There exists a solution to overcome the above mentioned problems and that solution is called BTF (BPF Type Format). In short, BTF is a kind of compact debugging information which (among other things) contains definitions of all kernel types. Thanks to its small size, it can be embedded directly in the kernel (as opposed to DWARF) so most modern distros ship BTF by default these days.

bpftrace automatically reads BTF of the running kernel and uses it to resolve kernel types. Therefore, if the script operates on kernel types only, it is not necessary to use the #include directive at all - the layout of all types will be deduced from BTF. This not only allows you to simplify the bpftrace script but also makes it more portable - correct types from the running kernel will always be used, no matter where in the kernel they are defined.

So, can we just drop all #include statements?
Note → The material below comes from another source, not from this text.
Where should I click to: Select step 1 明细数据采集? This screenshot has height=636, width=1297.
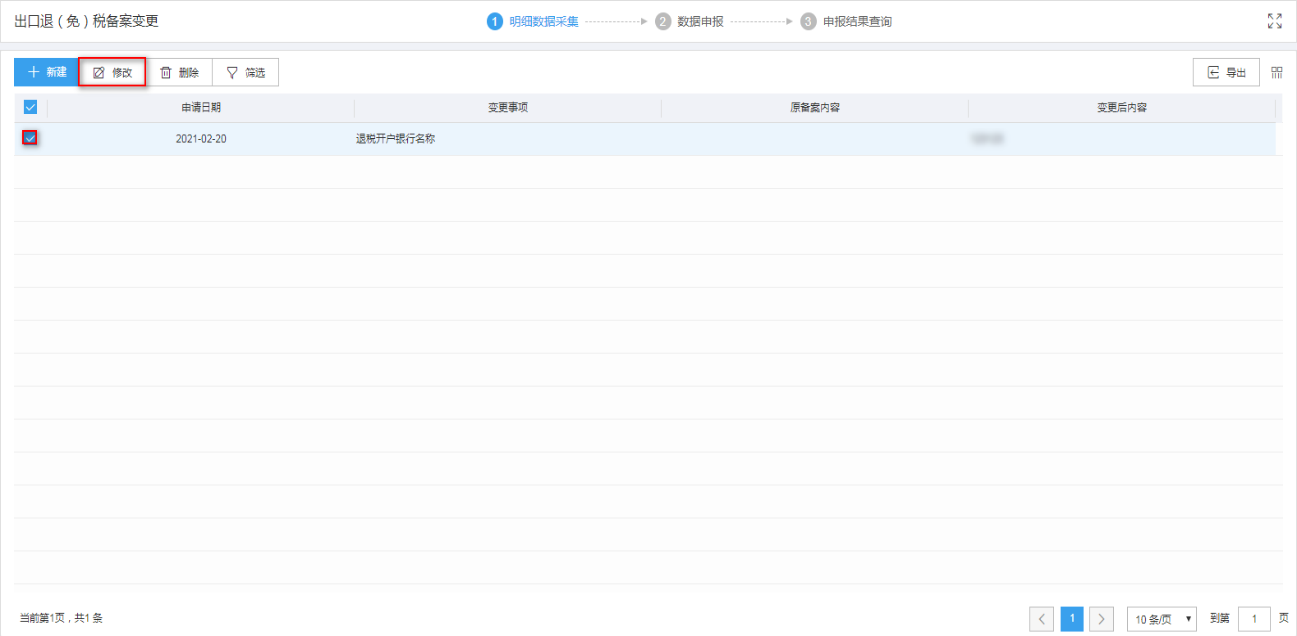(x=496, y=19)
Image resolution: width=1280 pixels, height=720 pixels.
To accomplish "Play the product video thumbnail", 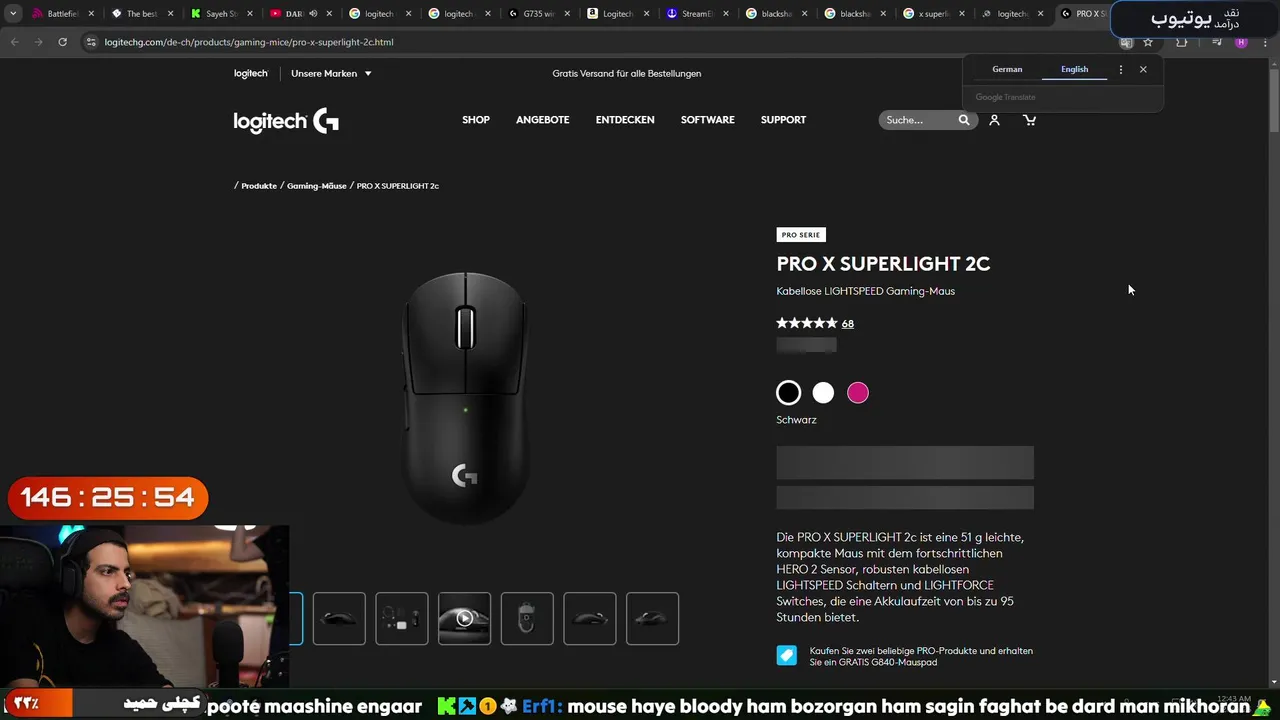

In most cases yes, but not always. There are situations when you still need to include headers and we will look into them in this section.

Information not in BTF

There still remains some information defined in header files but not present in BTF. Probably the best example is constants defined via the macro #define directive. If you want your bpftrace script to use the macro name instead of its numerical value, you either need to include the appropriate header or redefine the macro within the script (yes, bpftrace supports the #define directive).

Enum types

At the moment, bpftrace doesn’t support extracting enum types from BTF, despite the fact that they are there. This is a limitation of bpftrace which is currently being worked on. If you need to use enum values in the meantime, you need to include the appropriate headers or define the constants manually.

Userspace types

Once your bpftrace script uses userspace types, BTF will not help - userspace types are, naturally, not included in the kernel BTF. Good news is that bpftrace has other ways to help you. For one, if the traced application contains debug info (in DWARF format), bpftrace can read it and extract the type layout from it and you don’t need to include any headers. Another nice feature is that types from included headers, BTF, and DWARF can be used simultaneously, provided they do not conflict. If they do conflict, only the types from headers are used and BTF/DWARF is ignored. This usually happens when including system headers from the sys/ directory which often define userspace variants of internal kernel types.

Type conflicts

There may be situations (such as one of the above) when including headers is unavoidable. Then, it may happen that some included type definition is conflicting with a definition taken from BTF. For such a case, bpftrace will disable BTF and only rely on types from the included headers so you will need to include everything necessary.

Conclusion

Putting it all together, the general recommendation is to completely avoid including headers, if possible and let bpftrace extract the types from BTF. When tracing the kernel, start with no headers and only add includes if bpftrace fails to parse your script. For userspace tracing, only include the minimal amount of userspace headers (if your script works with userspace types) and try avoid adding includes from the kernel. Following this advice will let bpftrace leverage BTF as much as possible, which will make your script shorter and more portable across kernel versions.